The legality of the United Kingdom-Rwanda Asylum plan

Home

The legality of the United Kingdom-Rwanda Asylum plan

Dr Emo Pearce, lecturer in Law, considers the implications of the proposed amendments to UK migration policy

The United Kingdom (UK) is considering introducing new immigration laws that aim to deter individuals who have entered the UK through irregular means from seeking asylum when they arrive. The United Nations High Commissioner for Refugees (UNHCR) is particularly concerned about the asylum bill being introduced. A Memorandum of Understanding (MoU) was signed on the 13th of April 2022 between the UK and Rwanda, the agreement aims to relocate asylum seekers to Rwanda where their asylum applications will be processed. This suggests that anyone  who arrives through the irregular routes will not be provided any form of protection, but instead they will be subject to detention whilst arrangements will be made for them to be removed to Rwanda.
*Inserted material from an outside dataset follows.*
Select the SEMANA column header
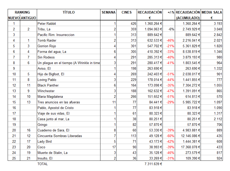Image resolution: width=230 pixels, height=171 pixels. [x=108, y=12]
Under international law, any transfers or returns to a safe third country can be seen to be appropriate only if certain conditions are met, particularly if the Refugee Convention rights will be respected in the third country, and the arrangement helps share the responsibility for refugees justifiably among nations. An example of this, is the structure in place between the European Union member states. The bilateral arrangement between UK and Rwanda clearly fails to meet the set international standards.

Despite the swift response by the European Court of Human Rights to halt the first flight to remove asylum seekers from the UK, the Government has remained adamant and fully committed to pursuing this new arrangement. It is pertinent to note that if this legislation is passed, it will threaten the right to seek refugee protection in the UK most especially for those who have arrived in small boats, this will be the position regardless of the applicant’s genuine or compelling claim, as the individual’s personal circumstance will not be considered.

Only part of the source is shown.